11 Eylül sonrasında bu daha net bir şekilde görüldü. Fakat iyi olan gelişme şu ki İslam’a ilgi de çok arttı. Kur’an-ı Kerim satışları patladı.
-Siz Fransa’da yaşıyorsunuz, Fransızca konuşuyorsunuz. Fransızca konuşan epey Müslüman var dünyada...
- Evet. Yeryüzünde Fransızca konuşan çok fazla Müslüman nüfus var. Özellikle Afrika’da on milyonlarca Müslüman Fransızca konuşuyor. Bizim bir de Uluslararası Fransızca Konuşan Müslümanlar Topluluğumuz var. İki yılda bir, bir araya geliyor, problemlerimizi konuşuyor ve çözüm yollarını ortaya koymaya çalışıyoruz. İnşallah 6 Temmuz 2010’da da Mali’nin başkenti Bamaku’da toplanacağız.
- Afrikalısınız, Afrika özelinde çalışmalar da yapıyorsunuz.
- Evet. Mali asıllı Müslüman futbolcu Kanoute ile birlikte çalışıyoruz. Bir vakfımız var. Kalkınma projeleri, okullar, yardım kampanyaları ve bireysel destekler sağlıyoruz. İlk yardımı sağlamaya çalışıyoruz. Henüz 2 yıllık bir kurum bu yardım kurumu, inşallah daha iyi olacak. Mali’de bir yardım köyümüz var. 10 ev var ve her evde 10 çocuk var. Okulu, hastanesi, kültür merkezi ve spor salonu olan bir köy burası. Şu anda sadece Mali özelinde çalışıyoruz.
- Siz aynı zamanda Avrupa’daki Müslümanların en köklü ve en büyük yayınevi olan Tawhid’in Türkiye’ye getirilmesi için de uğraşıyorsunuz.
-Evet. Tawhid 20 yıl kadar önce Fransa’da kuruldu. Tarık Ramazan, Fethi Yeken, Yusuf El Kardavi, Hasan El Benna, Mustafa Brahami, Muhammed Es-Sawaf, El-Beyhagi ve birçok başka büyük yazarın yayınevidir, kitaplarını basar.
- Genel olarak hangi tür kitaplara eğilir?
- Genel olarak Avrupa’da yaşayan Müslümanların problemlerine değiniyoruz. Birçok özel kitap bastırdık. Son olarak Prof. Dr. Muhammed Chiadmi’nin 20 yıllık çalışmasının bir ürünü olan Kur’an Tefsiri’ni Tawhid Yayınevi olarak bastırdık. Şimdi Türkiye’de de Divan adı ile şubemizi açtık.

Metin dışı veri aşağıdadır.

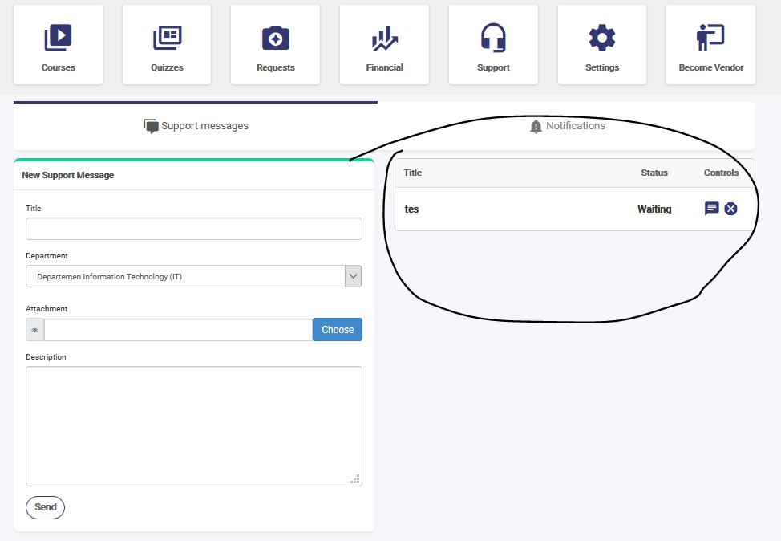Click into the Description text area

click(x=193, y=425)
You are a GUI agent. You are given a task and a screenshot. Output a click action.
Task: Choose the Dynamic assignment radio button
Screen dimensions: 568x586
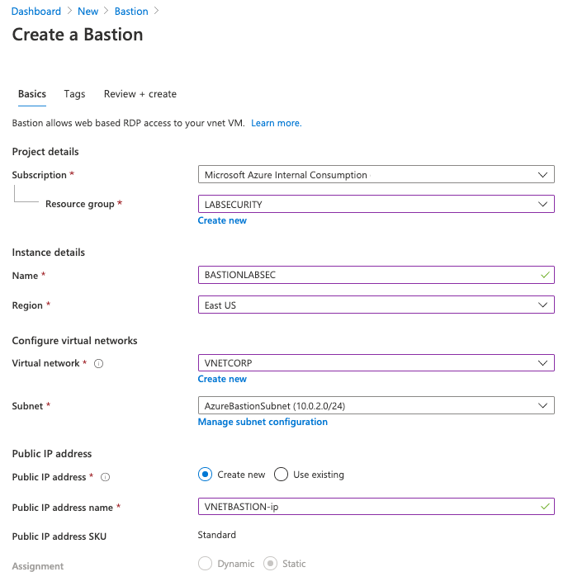[206, 564]
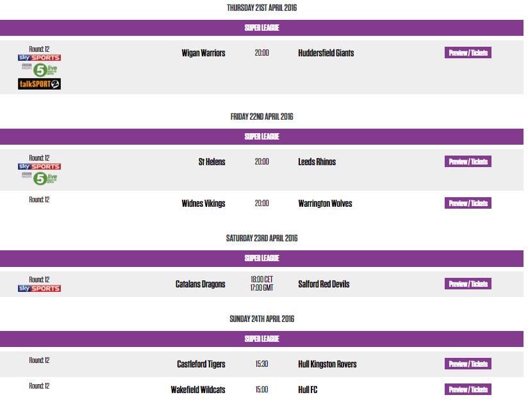Click the Super League header under Sunday 24th April
This screenshot has height=411, width=528.
click(261, 339)
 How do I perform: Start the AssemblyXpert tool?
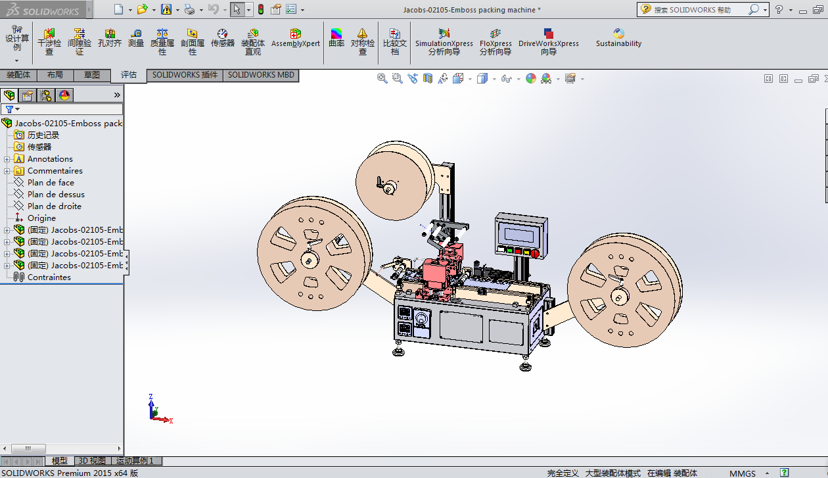click(296, 37)
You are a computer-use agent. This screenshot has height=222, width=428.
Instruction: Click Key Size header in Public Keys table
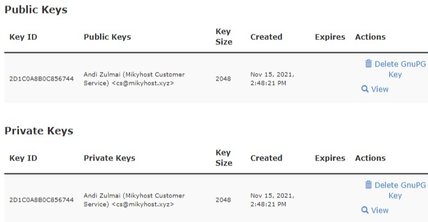tap(224, 37)
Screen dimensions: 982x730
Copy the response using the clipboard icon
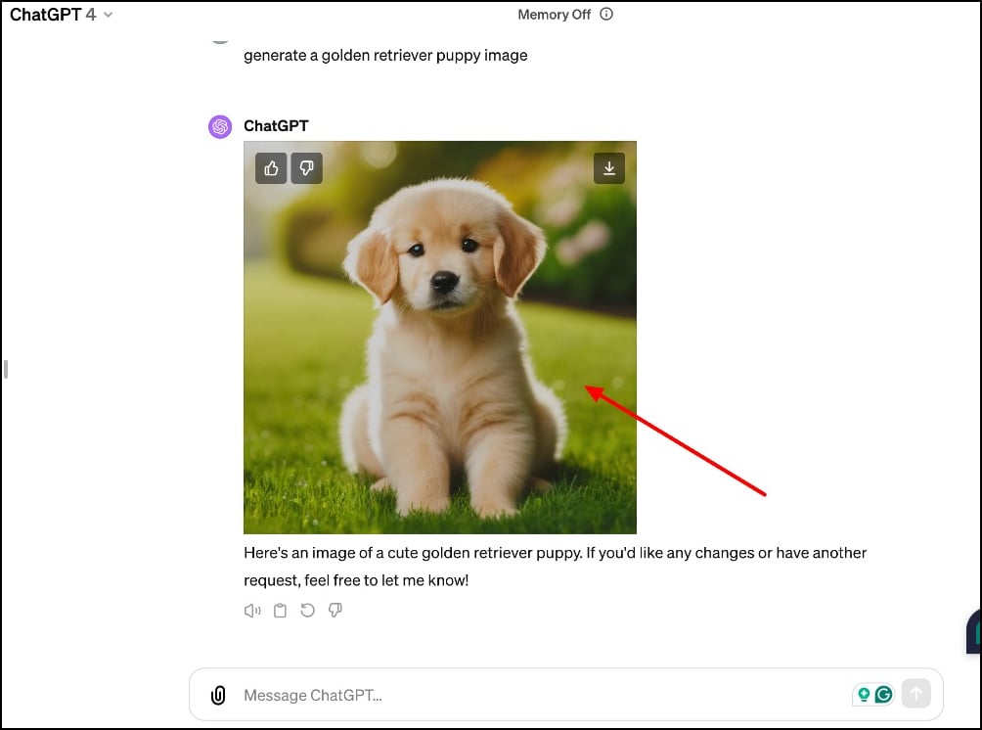(x=280, y=610)
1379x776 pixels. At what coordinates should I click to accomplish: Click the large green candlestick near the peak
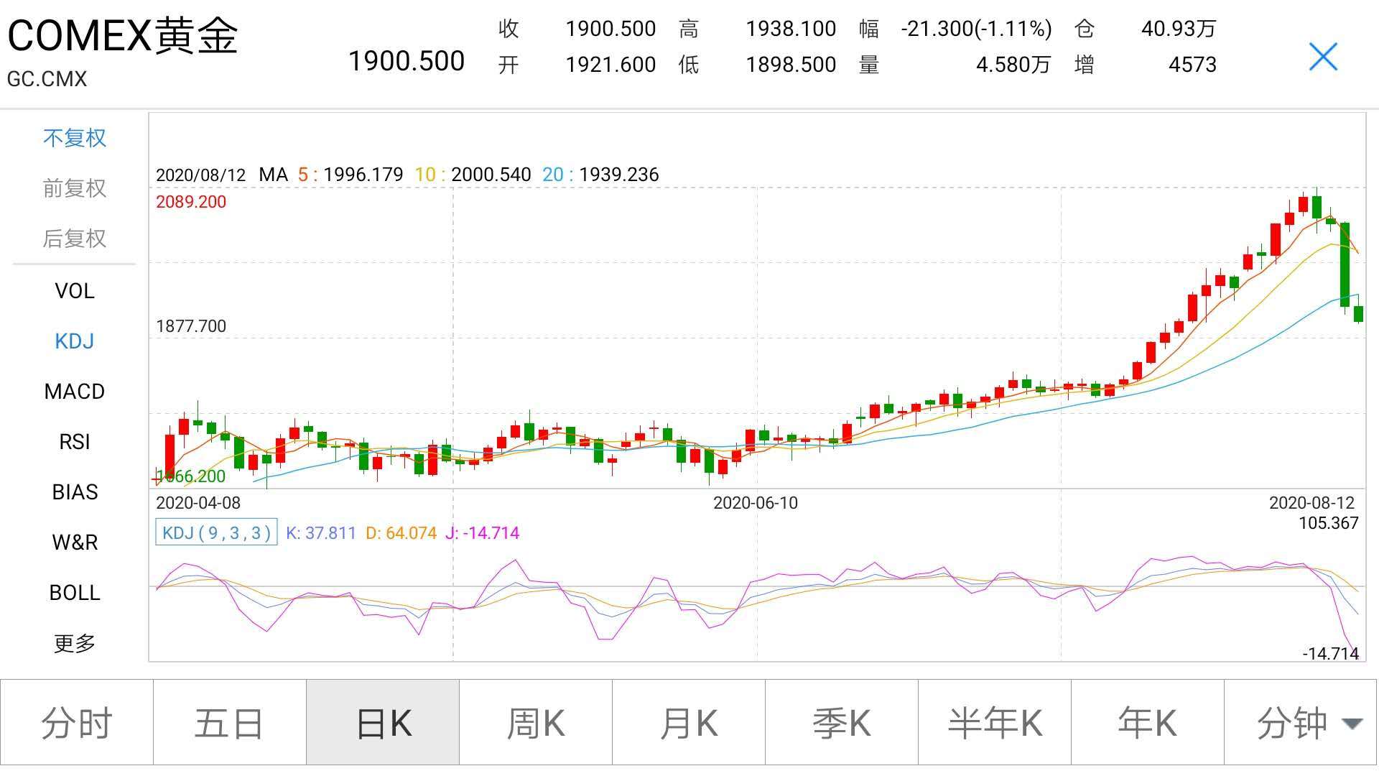click(x=1345, y=264)
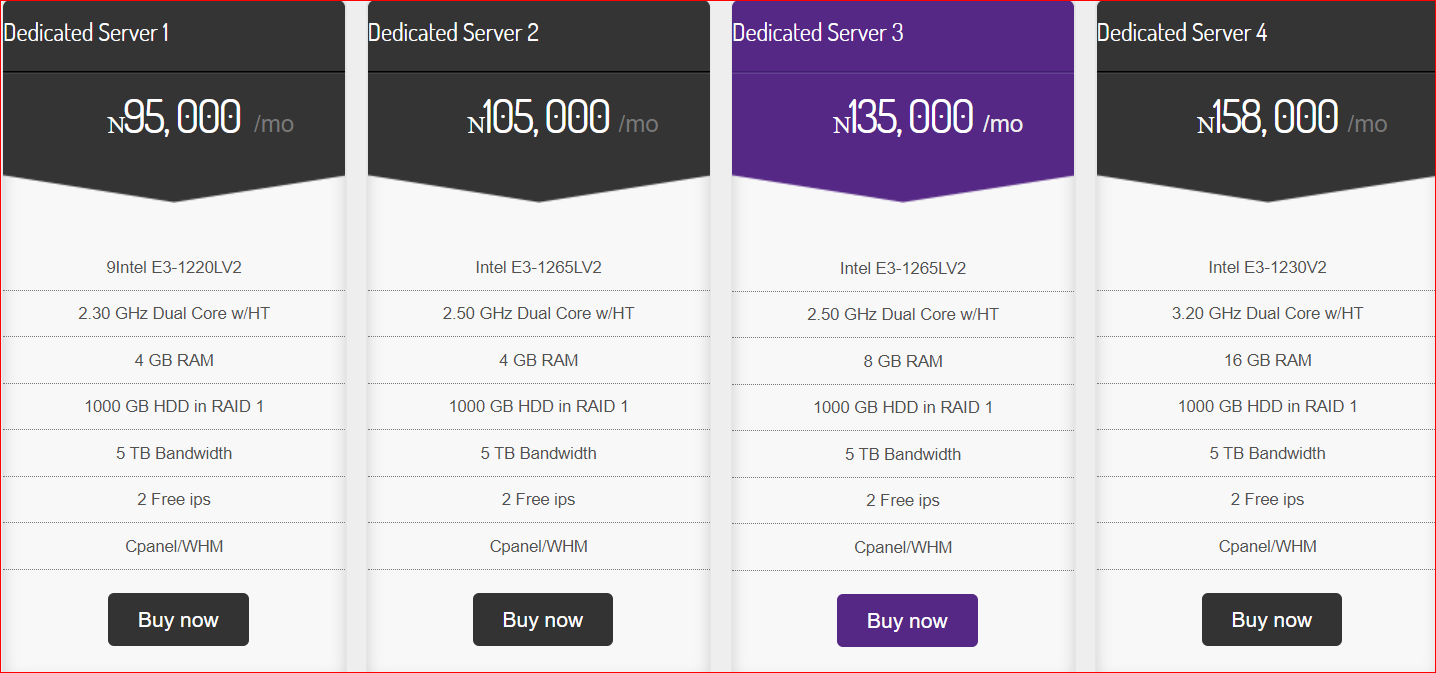Screen dimensions: 1436x673
Task: Select the Dedicated Server 1 heading
Action: 86,33
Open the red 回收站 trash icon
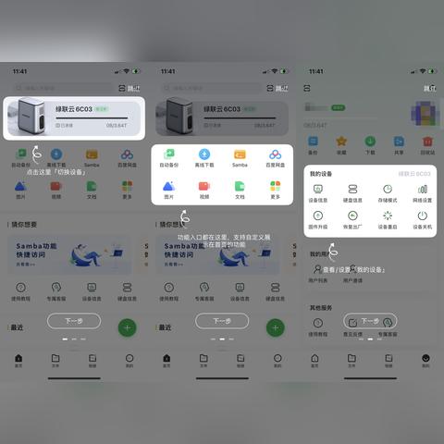Image resolution: width=444 pixels, height=444 pixels. pos(427,142)
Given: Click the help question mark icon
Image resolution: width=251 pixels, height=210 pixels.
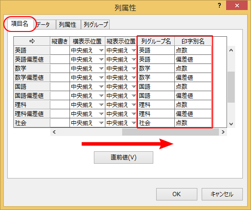Looking at the screenshot, I should coord(219,6).
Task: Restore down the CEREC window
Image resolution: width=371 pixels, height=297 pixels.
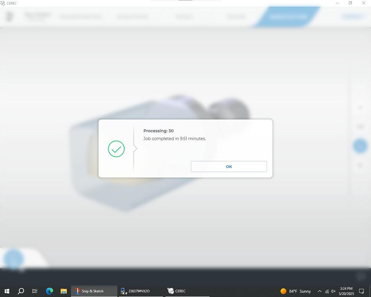Action: point(350,3)
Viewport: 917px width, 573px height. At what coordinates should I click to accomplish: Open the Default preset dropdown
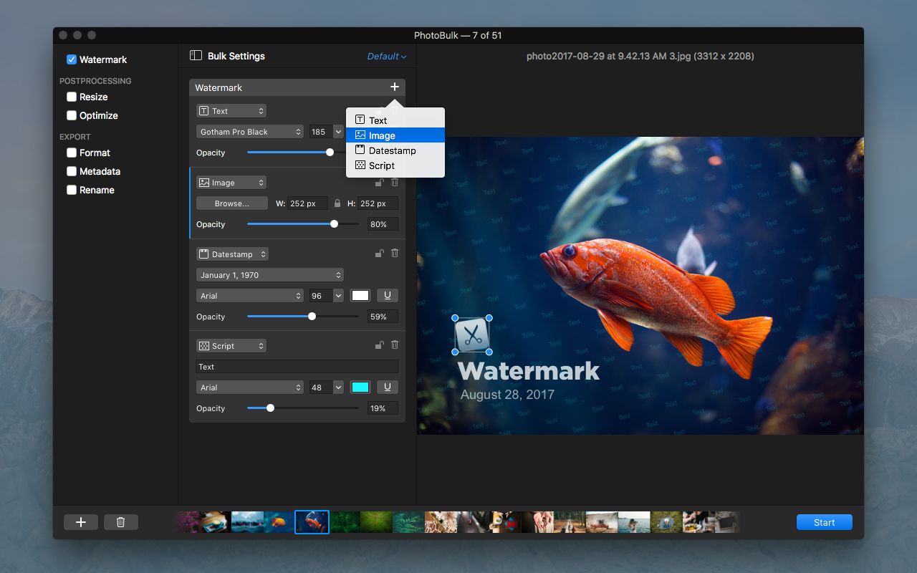click(387, 57)
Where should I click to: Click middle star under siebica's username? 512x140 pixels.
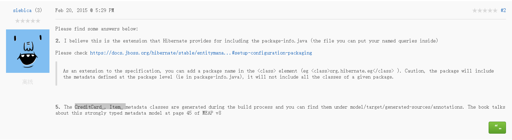pos(28,21)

-Türkiye’de neler yapmak istiyorsunuz?
-Türk yazarları, Avrupalı okurlarla buluşturmak istiyoruz. Türkiye’de Müslümanların yayınevleri çok geniş yelpazede ürünler veriyor. Roman, şiir, deneme gibi türler Avrupa’daki Müslümanlar arasında çok yaygın değil. Türkiye’de bu başarılmış.
- Son olarak, siz Fransa’da yaşıyorsunuz, fakat aslen nerelisiniz?
-Endülüs’ten kovulan Müslümanlardanım. Cezayirliyim. İsmim de zaten Endülüs’ten geliyor. İkinci ismim olan Dünyazade de bildiğiniz gibi Abdulhamit Han’ın torununun ismidir. Bin bir gece masallarında da geçiyor.